I am taking screenshots of an application, and trying to detect if the exact image has been seen before. I am looking to detect trivial changes as different - e.g. if there is text in the image, and the spelling changes, that counts as a mismatch.
I've been successfully using an MD5 hash of the contents of an screen-shot image to lookup in a database of known images, and detect if it has been seen before.
Now, I have ported it to another machine, and despite my attempts to exactly match configurations, I am getting ever-so-slightly different images to the older machine. When I say different, the changes are minute - if I blow up the old and new images and flick between then, I can't see a single difference! Nonetheless, ImageMagick's compare
command can see a smattering of pixels that are different.
So my MD5 hashes are no longer matching. Rather than a simple MD5 hash, I need an image hash.

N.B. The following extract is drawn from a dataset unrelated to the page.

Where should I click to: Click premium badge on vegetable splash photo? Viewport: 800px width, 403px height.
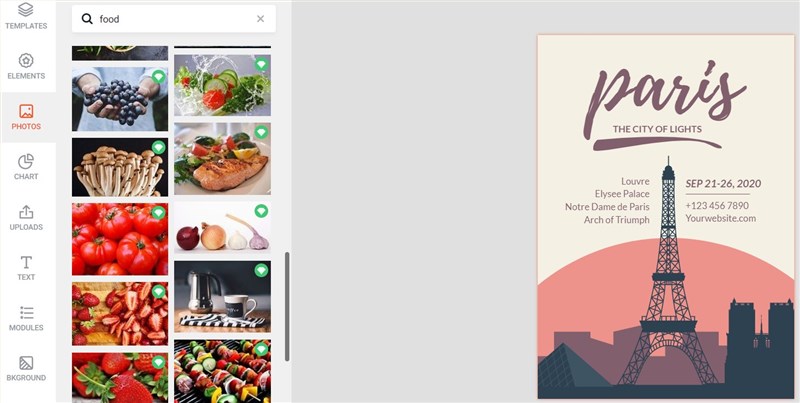[261, 64]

Doing my research, I find that most of the image hashes try to be fairly generous - they accept resized, transformed and watermarked images, with a corresponding false positive matches. I want an image hash that is far more strict - the only changes permitted are minute changes in colour.
Can anyone recommend an image hash library or algorithm? (Not an application, like dupdetector).
Remember: My requirements are different from the many similar questions in that I don't want a liberal algorithm like shrinking or pHash, and I don't want a comparison tool like structural similarity or ImageMagick's compare.
I want a hash that makes very similar images give the same hash value. Is that even possible?